WHAT IS NEEDED
Only the text of the records belongs in the answer, copied exactly, with every picture omitted.

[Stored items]
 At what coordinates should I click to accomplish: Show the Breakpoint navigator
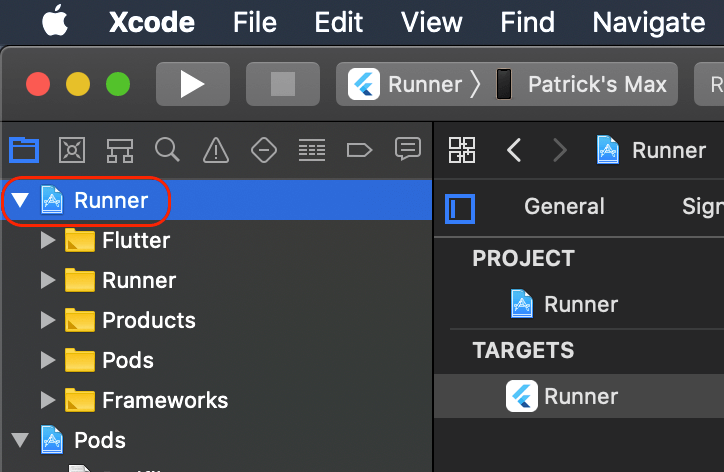359,151
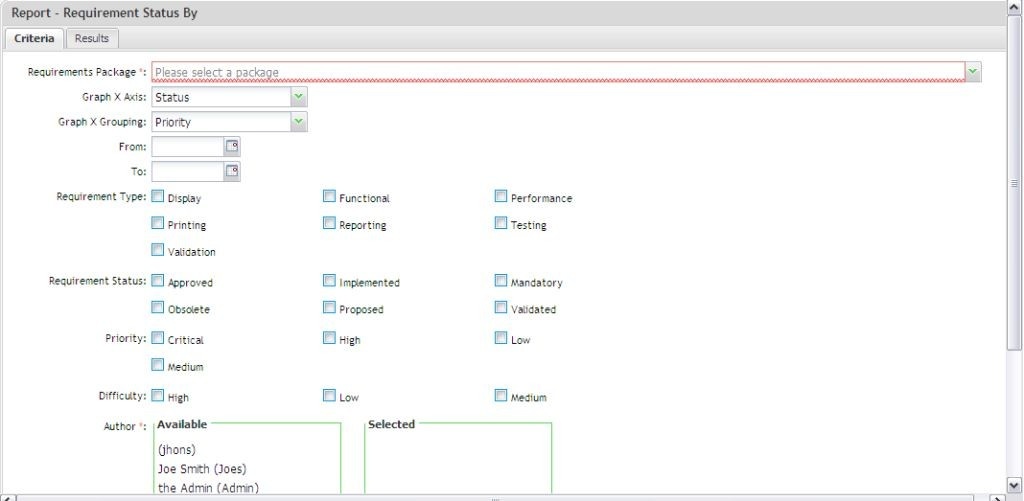This screenshot has width=1024, height=501.
Task: Check the Functional requirement type box
Action: tap(329, 197)
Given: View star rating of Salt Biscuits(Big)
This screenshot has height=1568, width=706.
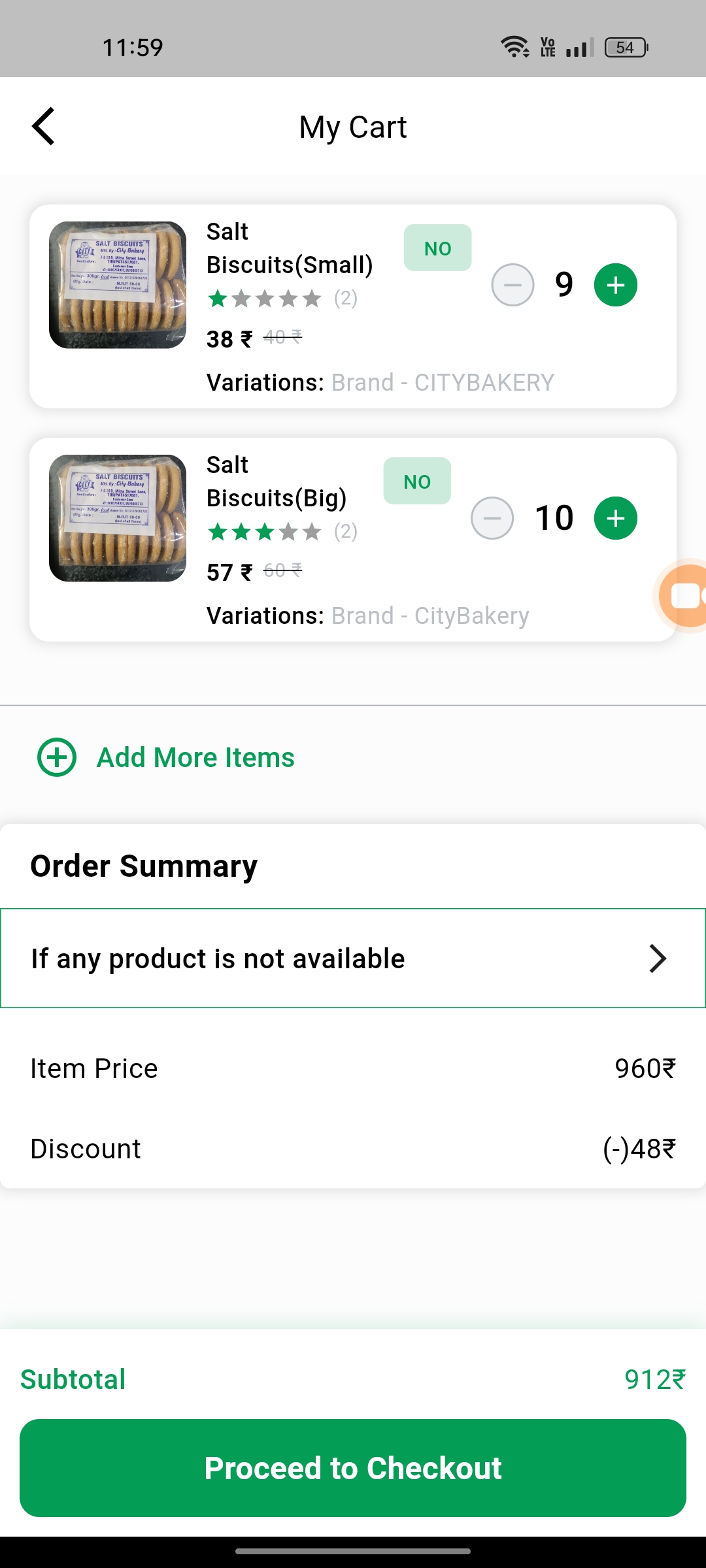Looking at the screenshot, I should pyautogui.click(x=265, y=532).
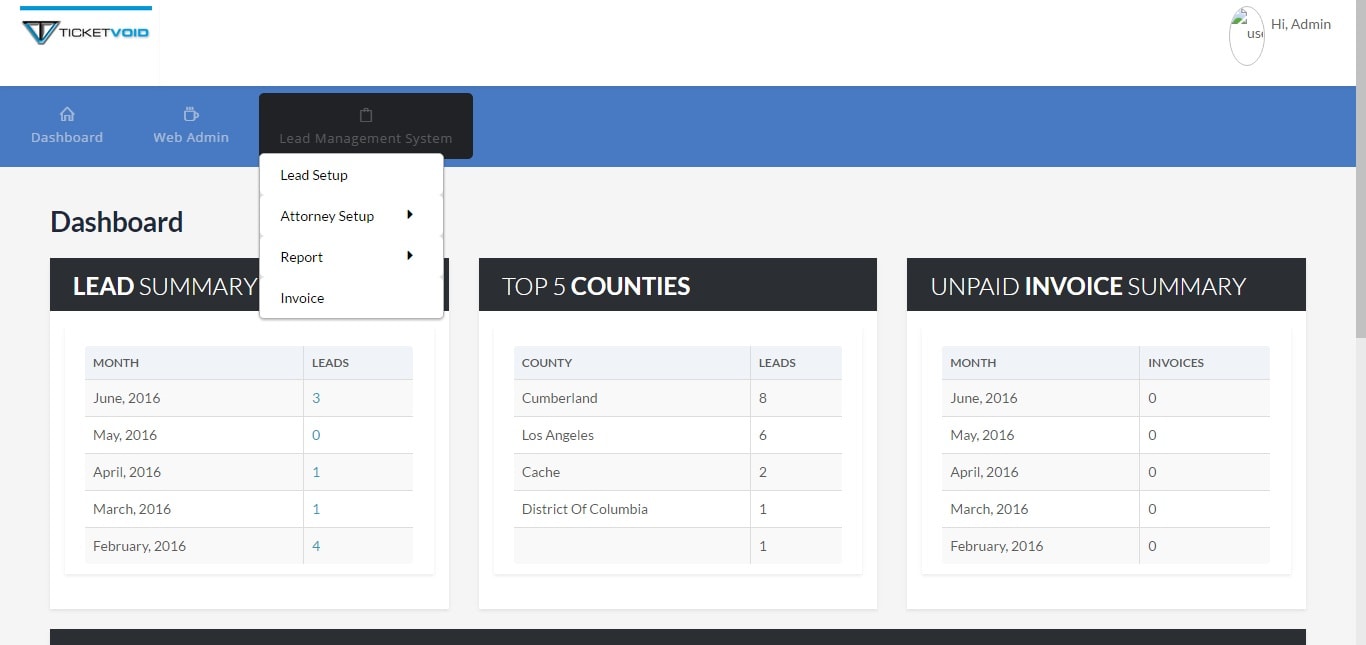Click the TicketVoid logo
Screen dimensions: 1366x645
tap(85, 31)
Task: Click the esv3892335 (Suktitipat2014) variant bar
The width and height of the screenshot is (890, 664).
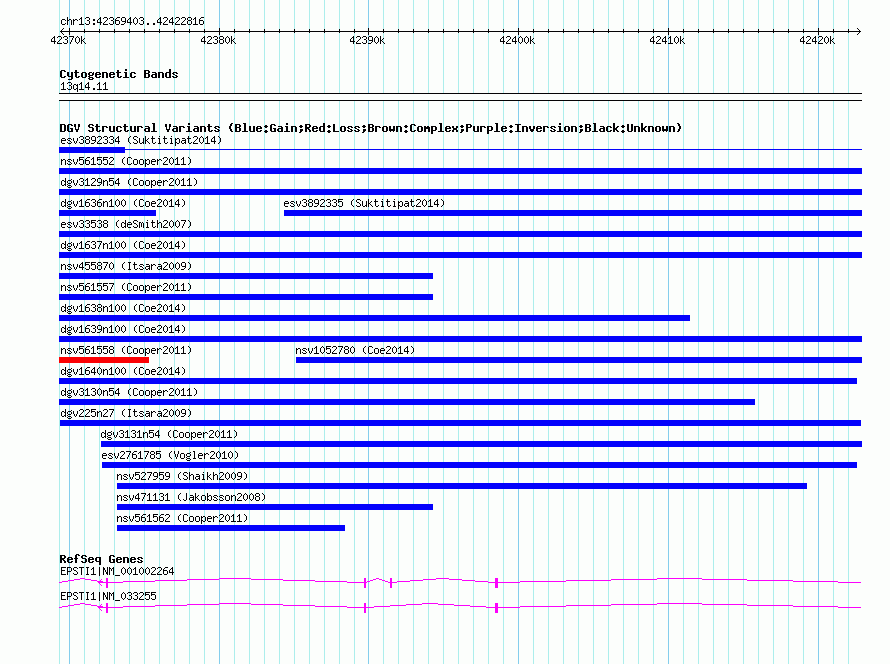Action: pyautogui.click(x=573, y=213)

EXPECTED ANSWER
 At what coordinates should I click to accomplish: Show the Breakpoint navigator
359,151
This screenshot has width=1024, height=501.
Task: Check the Functional requirement type box
Action: tap(329, 197)
Given: View star rating of Salt Biscuits(Big)
This screenshot has height=1568, width=706.
Looking at the screenshot, I should pyautogui.click(x=265, y=532).
Click the TicketVoid logo
Screen dimensions: 1366x645
tap(85, 31)
Task: Click the esv3892335 (Suktitipat2014) variant bar
The width and height of the screenshot is (890, 664).
Action: pyautogui.click(x=573, y=213)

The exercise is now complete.